§ Work to complete
1 – From the screen-sharing post, extract the passage starting at "I wanted to" and ending at "are you sharing.".
2 – Answer these questions using the screen-sharing post:
(a) What time limitation does the post attribute to Zoom?
(b) At how many frames per second does the screen sharing run?
(c) How long does a session last before it is removed?
3 – Carry on the screen-sharing post, picking up after its final sentence.

I wanted to show you something I was hacking on for the last few weeks.
I tired of sharing screen via Google Meet with 1-hour limitation, with Zoom and 40-minute limitation, etc. With paid Slack subscription. And often times I just needed to screenshare with no audio.
So I ended up with my own solution - no registration, low memory, low CPU, low tek 1 fps encrypted screen sharing. Currently sharing only the main screen (good for laptop users).
It's very raw in terms of infrastructure, since I'm not counting bytes (yikes!), everything works on my own dedicated server. But the service itself has been tested, we've been sharing screens for countless hours. All sessions last for 48 hours, then it gets removed with all remaining info.
Every new frame replaces the other, and everything is end-to-end encrypted so even server owners and operators won't be able to see what are you sharing.
There is also no tracking, except the main page - and I use my own analytics. Sessions are not getting tracked and never will be, and observability currently is not in place.
Again, this is a true one-person side hacking project I hope (but I have serious doubts) I might need to scale if it's getting traction to support more users.

§ Information shown

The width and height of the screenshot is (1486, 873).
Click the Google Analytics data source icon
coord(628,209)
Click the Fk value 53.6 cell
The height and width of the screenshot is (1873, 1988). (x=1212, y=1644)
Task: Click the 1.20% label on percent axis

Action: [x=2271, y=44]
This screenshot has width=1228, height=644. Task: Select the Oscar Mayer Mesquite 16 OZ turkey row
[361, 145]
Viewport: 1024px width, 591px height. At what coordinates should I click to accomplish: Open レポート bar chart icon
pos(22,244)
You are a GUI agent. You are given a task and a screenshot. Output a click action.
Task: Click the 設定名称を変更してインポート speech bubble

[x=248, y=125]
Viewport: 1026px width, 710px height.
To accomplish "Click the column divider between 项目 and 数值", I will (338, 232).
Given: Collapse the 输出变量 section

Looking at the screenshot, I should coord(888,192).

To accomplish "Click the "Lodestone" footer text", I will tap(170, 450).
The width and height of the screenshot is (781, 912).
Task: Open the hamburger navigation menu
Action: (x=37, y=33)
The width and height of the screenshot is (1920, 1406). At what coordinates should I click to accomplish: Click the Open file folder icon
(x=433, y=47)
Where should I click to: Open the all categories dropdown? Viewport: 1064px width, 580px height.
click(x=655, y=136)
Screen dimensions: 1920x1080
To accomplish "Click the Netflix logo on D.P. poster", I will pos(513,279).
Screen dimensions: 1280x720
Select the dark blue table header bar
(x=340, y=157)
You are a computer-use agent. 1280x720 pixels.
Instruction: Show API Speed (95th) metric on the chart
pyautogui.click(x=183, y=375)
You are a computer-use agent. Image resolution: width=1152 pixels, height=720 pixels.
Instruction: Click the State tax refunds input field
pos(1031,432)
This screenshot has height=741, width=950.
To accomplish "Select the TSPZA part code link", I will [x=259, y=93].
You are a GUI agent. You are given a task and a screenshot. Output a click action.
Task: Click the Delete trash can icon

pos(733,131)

§ Answers to the tasks
1 –
I wanted to show you something I was hacking on for the last few weeks.
I tired of sharing screen via Google Meet with 1-hour limitation, with Zoom and 40-minute limitation, etc. With paid Slack subscription. And often times I just needed to screenshare with no audio.
So I ended up with my own solution - no registration, low memory, low CPU, low tek 1 fps encrypted screen sharing. Currently sharing only the main screen (good for laptop users).
It's very raw in terms of infrastructure, since I'm not counting bytes (yikes!), everything works on my own dedicated server. But the service itself has been tested, we've been sharing screens for countless hours. All sessions last for 48 hours, then it gets removed with all remaining info.
Every new frame replaces the other, and everything is end-to-end encrypted so even server owners and operators won't be able to see what are you sharing.

2 –
(a) A 40-minute limitation.
(b) 1 fps.
(c) 48 hours.

3 –
1) You generate a random key [0] and then feed it into PBKDF2 [1] to generate a 32-byte AES-GCM key. If you can generate 32 random bytes instead of 10 reduced-ASCII characters and a key stretch, just do that. PBKDF2 is for turning a password into a key, and it's far from the recommended algorithm nowadays; prefer scrypt if you need to do this sort of thing.
2) AES-GCM with random 12-byte nonces. Never use random IVs with GCM; this breaks the authentication [2] [3]. Given the pitfalls of AES-GCM with respect to random nonces, you might prefer switching to XSalsa20+Poly1305. The advantage of XSalsa is it has an extended nonce length, so you can use random nonces without fear.
3) Random key derivation with a restricted character set can make brute force attacks easier. You should have a 256-bit random key, and if you want that key to be within a certain character set, then encode the byte output from the CSPRNG using that character set.
4) 1fps achieves symmetric key distribution via a URL with a fragment identifier ("#") which IIRC is not sent to the server. Therefore it assumes you have a secure key distribution channel - the link contains the key, so it's important that only the intended recipient can view the part after the "#". If the server is truly malicious, it can deploy client-side Javascript to send the fragment to the server, allowing the server to access the key (and thus cleartext communication).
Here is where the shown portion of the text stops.